Somehow or other, these figures, despite being shadows in an already dark room, stand out with the utmost clarity. Looking back from my present state of wakefulness, there was nothing about them that should have seemed especially threatening. They were just shadowy, humanoid figures. But while I was in the dream, in the presence of these beings, I must admit I was utterly frozen in fear. The fear came not from their appearance, but simply from the consciousness that they were there.
What followed, was some motion on the part of the shadowy humanoid figures that may be akin to "attacking". I might therefore say, they "attacked" me. But what precisely this "attacking" entailed, I cannot say with any confidence, knowing full well that language will fail me here. Perhaps the sheer dreadfulness of their existence becomes magnified as a part of this "attacking", which would explain the extreme degree of discomfort I felt at that moment. There was nothing in the ballpark of pain. All I remember is my heart racing.
I woke up around that time and, yes indeed, my real heart was racing, too.
I have come to understand that a house in a dream can be interpreted as a scheme of our lives and our minds. The house is a spatial conception of these things, which are ordinarily too abstract to think of along these compartmental lines, which are akin to the lines the architect draws, dividing one room from another, delineating the kitchen, the living room, the bedrooms and the closets. But consciousness is compartmentalized in a similar manner, and our lives are, too. We have work, school, family, friends. They all live under the same roof, and are therefore subject to all the usual conflicts that arise from proximal living.
This dream I found to be shockingly similar to one I've had many times before, though it must have been years since I had last seen it. In that dream, just like this one, my house is full of the additions of things that aren't really there. The interior space itself has been expanded, for the most part, vertically. A massive vertical space stands at the core, from which one can spot (let's say) the living room and the kitchen below (in my house, as it is in many from this era, these two spaces are combined).
And in the midst of this vertical space there is a whole jungle-jim of staircases. They are variegated, parting ways and joining, and leading to several interior balconies and alcoves of varying heights. Elsewhere there are doors, windows and strange passageways.
However, most of these places give one the impression of a house that is still under construction: unfinished walls and floors, visible pipes, wires and insulation, webs of two by fours decorated with sharpie marks above your head and to your left and right, knobs, beams, panels, and so on. In summary, that house was extremely complex, but it was unfinished, and it was unpolished.

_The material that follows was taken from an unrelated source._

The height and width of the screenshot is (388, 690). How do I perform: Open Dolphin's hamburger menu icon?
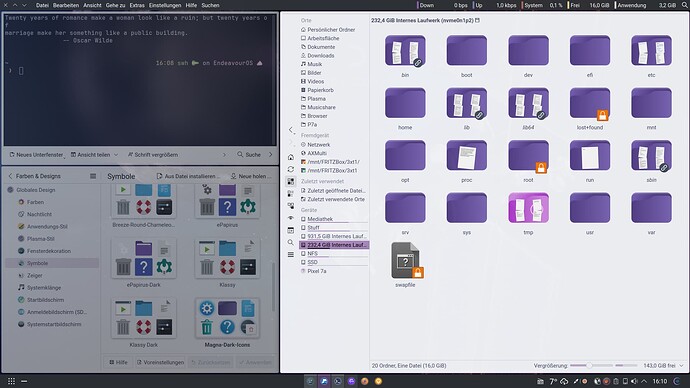[x=290, y=254]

I saw another dream about the ocean.
Looking about me, I discover I am in a huge depression in the ocean. What I mean is, by some impossible power, a certain region of the water had been lowered, and I am trapped in it, and from this vantage point the rest of the ocean, which surrounded me on all sides, appears like waterfalls, fifty feet tall at the least. But the water isn't filling in the hole, again, because some impossible, godlike power is at work.
I am not the only one here. There are many others, as this scene resembles a shipwreck. The destructed remains of what had once perhaps been a great ship of wood are floating about in this hole, and people are clinging to them, and I too, must be one of those people.
Perhaps, just perhaps, we had been attacked. For some utterly inexplicable reason, the scent of gunpowder is in my nose, and a sound like cannonfire rings mutedly in my ear. Not a sound in its own right, but if a sound could have a shadow, that's what it was like.
Just as was the case with the shadowy humanoid figures, I intuit the presence of warships, and I intuit the circular formation they have assumed around this impossible hole in the ocean. Though they cannot be seen, because the angle of depression is too great.